Namun dalam persidangan, JPN berhasil membuktikan bahwa gugatan tersebut tidak memiliki dasar hukum yang kuat. Seluruh hak dan kewajiban telah dijalankan sesuai kontrak yang sah. Hingga akhirnya, Mahkamah Agung melalui putusan kasasi menolak permohonan penggugat.

Dari perkara ini, negara berhasil terhindar dari potensi kerugian hingga Rp18,5 miliar.

Sementara itu, perkara kedua menyangkut aset strategis milik Pemerintah Provinsi Sulawesi Selatan di kawasan olahraga (KOR) Sudiang, Makassar. Seorang penggugat mengklaim lahan seluas hampir 11 hektare sebagai warisan keluarga dan menuntut ganti rugi sebesar Rp547 miliar.

Padahal, lahan tersebut telah tercatat sebagai aset resmi Pemprov Sulsel sejak 1990-an dan dilengkapi dengan Sertipikat Hak Pakai yang sah. Dalam persidangan, JPN kembali menunjukkan ketajamannya hingga majelis hakim menyatakan gugatan tersebut tidak dapat diterima.

Kemenangan ini bukan sekadar soal perkara dimenangkan, tetapi juga soal menjaga aset negara bernilai besar tetap berada di tangan yang semestinya. Total, lebih dari setengah triliun rupiah berhasil diselamatkan dari dua perkara tersebut.

“Keberhasilan ini adalah bukti konkret bahwa aset negara dan daerah terlindungi secara maksimal dari gugatan yang tidak memiliki dasar hukum yang kuat,” ujar Soetarmi.

Capaian ini melengkapi wajah penegakan hukum Kejati Sulsel di era Didik Farkhan Alisyahdi.

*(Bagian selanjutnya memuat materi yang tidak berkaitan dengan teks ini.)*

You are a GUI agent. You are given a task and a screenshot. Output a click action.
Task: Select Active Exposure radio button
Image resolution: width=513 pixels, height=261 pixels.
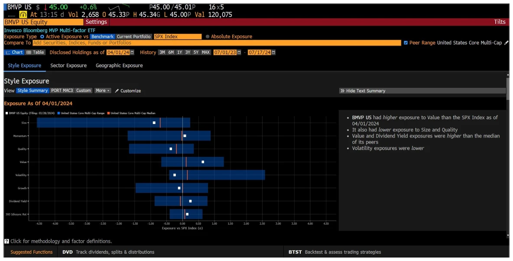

Jika di satu sisi institusi ini tampil tegas membongkar kasus korupsi, di sisi lain mereka juga memastikan bahwa kerugian negara dapat dicegah bahkan dipulihkan. Di titik inilah, penegakan hukum menemukan maknanya yang utuh, bukan hanya menghukum, tetapi juga menjaga.

Setelah menyelesaikan tugasnya sebagai Kepala Kejaksaan Tinggi Sulawesi Selatan, Didik Farkhan Alisyahdi dipromosikan menjabat sebagai Sekretaris Jaksa Agung Muda Bidang Tindak Pidana Khusus (Sesjampidsus) di Kejaksaan Agung. Jaksa yang juga dikenal inovatif ini dinilai berhasil menunjukkan kinerja signifikan dalam waktu singkat selama memimpin Kejati Sulsel.